Recast every line of the rows below as a Markdown table with the columns "No" and "Line", numbering each line and skipping blank ones.

(Rows for pointing at text and elements)

────────────────

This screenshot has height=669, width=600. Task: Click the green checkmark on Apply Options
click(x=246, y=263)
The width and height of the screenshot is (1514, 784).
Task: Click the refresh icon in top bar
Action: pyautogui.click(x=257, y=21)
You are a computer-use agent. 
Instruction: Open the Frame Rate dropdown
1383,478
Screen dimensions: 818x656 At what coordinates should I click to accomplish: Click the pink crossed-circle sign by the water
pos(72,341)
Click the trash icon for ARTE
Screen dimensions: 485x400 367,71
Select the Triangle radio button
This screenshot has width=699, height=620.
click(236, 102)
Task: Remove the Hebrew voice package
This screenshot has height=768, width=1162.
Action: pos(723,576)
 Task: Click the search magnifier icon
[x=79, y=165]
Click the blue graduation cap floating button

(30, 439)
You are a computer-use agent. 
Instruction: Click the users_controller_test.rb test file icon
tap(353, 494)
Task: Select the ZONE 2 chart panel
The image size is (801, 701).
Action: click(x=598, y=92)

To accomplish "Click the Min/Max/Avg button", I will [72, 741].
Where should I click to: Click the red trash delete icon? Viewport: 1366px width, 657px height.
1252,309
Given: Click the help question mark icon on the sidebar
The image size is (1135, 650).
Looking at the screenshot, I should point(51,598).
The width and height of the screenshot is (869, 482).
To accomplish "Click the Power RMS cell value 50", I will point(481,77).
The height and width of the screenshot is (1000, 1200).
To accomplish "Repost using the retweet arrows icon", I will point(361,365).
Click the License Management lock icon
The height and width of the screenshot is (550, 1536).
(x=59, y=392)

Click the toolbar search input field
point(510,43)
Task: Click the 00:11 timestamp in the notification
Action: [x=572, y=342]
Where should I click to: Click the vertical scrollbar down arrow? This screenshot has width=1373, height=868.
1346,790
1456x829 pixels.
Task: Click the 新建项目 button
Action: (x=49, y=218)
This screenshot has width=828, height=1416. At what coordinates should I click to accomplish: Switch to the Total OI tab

────────────────

» Exercise output:
| No | Line |
|---|---|
| 1 | This screenshot has height=669, width=600. Task: Click the green checkmark on Apply Options |
| 2 | click(x=246, y=263) |
| 3 | The width and height of the screenshot is (1514, 784). |
| 4 | Task: Click the refresh icon in top bar |
| 5 | Action: pyautogui.click(x=257, y=21) |
| 6 | You are a computer-use agent.  |
| 7 | Instruction: Open the Frame Rate dropdown |
| 8 | 1383,478 |
| 9 | Screen dimensions: 818x656 At what coordinates should I click to accomplish: Click the pink crossed-circle sign by the water |
| 10 | pos(72,341) |
| 11 | Click the trash icon for ARTE |
| 12 | Screen dimensions: 485x400 367,71 |
| 13 | Select the Triangle radio button |
| 14 | This screenshot has width=699, height=620. |
| 15 | click(236, 102) |
| 16 | Task: Remove the Hebrew voice package |
| 17 | This screenshot has height=768, width=1162. |
| 18 | Action: pos(723,576) |
| 19 |  Task: Click the search magnifier icon |
| 20 | [x=79, y=165] |
| 21 | Click the blue graduation cap floating button |
| 22 | (30, 439) |
| 23 | You are a computer-use agent.  |
| 24 | Instruction: Click the users_controller_test.rb test file icon |
| 25 | tap(353, 494) |
| 26 | Task: Select the ZONE 2 chart panel |
| 27 | The image size is (801, 701). |
| 28 | Action: click(x=598, y=92) |
| 29 | To accomplish "Click the Min/Max/Avg button", I will [72, 741]. |
| 30 | Where should I click to: Click the red trash delete icon? Viewport: 1366px width, 657px height. |
| 31 | 1252,309 |
| 32 | Given: Click the help question mark icon on the sidebar |
| 33 | The image size is (1135, 650). |
| 34 | Looking at the screenshot, I should point(51,598). |
| 35 | The width and height of the screenshot is (869, 482). |
| 36 | To accomplish "Click the Power RMS cell value 50", I will point(481,77). |
| 37 | The height and width of the screenshot is (1000, 1200). |
| 38 | To accomplish "Repost using the retweet arrows icon", I will point(361,365). |
| 39 | Click the License Management lock icon |
| 40 | The height and width of the screenshot is (550, 1536). |
| 41 | (x=59, y=392) |
| 42 | Click the toolbar search input field |
| 43 | point(510,43) |
| 44 | Task: Click the 00:11 timestamp in the notification |
| 45 | Action: [x=572, y=342] |
| 46 | Where should I click to: Click the vertical scrollbar down arrow? This screenshot has width=1373, height=868. |
| 47 | 1346,790 |
| 48 | 1456x829 pixels. |
| 49 | Task: Click the 新建项目 button |
| 50 | Action: (x=49, y=218) |
| 51 | This screenshot has width=828, height=1416. At what coordinates should I click to accomplish: Switch to the Total OI tab |